Summer Bachelor
Jul 01, 2011
What started as a week of debauchery has bled into what can only be described as a two-month jaunt towards self-ruin. My deteriorating short-term memory prevents me from retaining the details of many of the nights past, but the thing that remains constant is waking up to the sharp and immediate desire to feel the barrel of a gun in my mouth. It disappears as soon as I open my eyes, leaving a rancid aftertaste that can be easily washed away by two to three cups of coffee.
I slip on my wayfarers and enter the street bathes in unforgiving sunlight, beads of sweat outline my forehead as I shuffle towards a grocery store to purchase some kind of nourishment – pre cooked, wrapped in plastic, artificial – whatever. Tastes like the real thing. No hangover, just a mewing feeling of deep-rooted exhaustion.
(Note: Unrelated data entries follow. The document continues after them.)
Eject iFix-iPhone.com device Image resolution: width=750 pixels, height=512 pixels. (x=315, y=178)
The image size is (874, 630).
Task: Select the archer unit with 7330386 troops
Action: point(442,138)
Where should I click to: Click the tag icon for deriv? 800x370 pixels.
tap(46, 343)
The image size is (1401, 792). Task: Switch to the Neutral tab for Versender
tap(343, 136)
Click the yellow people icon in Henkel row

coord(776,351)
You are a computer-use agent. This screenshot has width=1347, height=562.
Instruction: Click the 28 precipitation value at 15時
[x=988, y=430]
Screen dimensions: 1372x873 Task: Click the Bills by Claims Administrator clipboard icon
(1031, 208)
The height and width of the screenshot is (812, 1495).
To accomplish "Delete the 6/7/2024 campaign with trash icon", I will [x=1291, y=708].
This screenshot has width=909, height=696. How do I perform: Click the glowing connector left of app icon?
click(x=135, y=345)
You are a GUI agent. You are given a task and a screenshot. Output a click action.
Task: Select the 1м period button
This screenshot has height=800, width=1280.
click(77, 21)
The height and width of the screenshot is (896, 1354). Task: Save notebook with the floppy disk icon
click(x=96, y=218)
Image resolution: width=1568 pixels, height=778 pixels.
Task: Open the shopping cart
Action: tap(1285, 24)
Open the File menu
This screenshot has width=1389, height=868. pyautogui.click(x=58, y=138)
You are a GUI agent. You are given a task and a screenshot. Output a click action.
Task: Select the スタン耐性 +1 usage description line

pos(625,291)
Work has become refuge, a second home, a place to switch off and dissolve in a process. My battered brain snoozes inconspicuously, allowing me to coordinate where I will meet my drinking buddies soon as I get off, while I simulate activity, nodding and smiling and laughing along to jokes the butt of which I’m not sure I aren’t.
I leave the office feeling parched. My friend is already waiting for me at a bar down the street. I hope he had half a mind to order a cold one for me too.
Several hours later, when I’ve already accidentally on purpose missed my last U-Bahn, I’m sitting at a table in another anonymous bar on MQ, on Schwedenplatz, on the Gürtel.
My nicotine stained fingers feel natural clutching to the perspiring glass of legal morphine, as guffaws rise and subside and tastes are being argued over. Stumbling into the toilet stall I avoid my reflection in the mirror in very much the same manor I refuse to acknowledge my card balance at the ATM.
Hammered, trashed, wasted, plastered, numb, I dance under bloody red lamps and revolving disco balls, and it feels like the hands that pat me on the back are pushing me further down this alcohol-soaked rabbit hole.
Weaving down to the NiteLine stop I see solitary people with the same restlessness lining the benches. Their bodies are prostrate but it’s the eyes that give them away.
I struggle with the door until I eventually force it open, scattering clothes, brushing my teeth with Coke and a good night cigarette before slumping to the bed. My abused heart and lungs wheeze like a broken accordion. God, I wish she were here.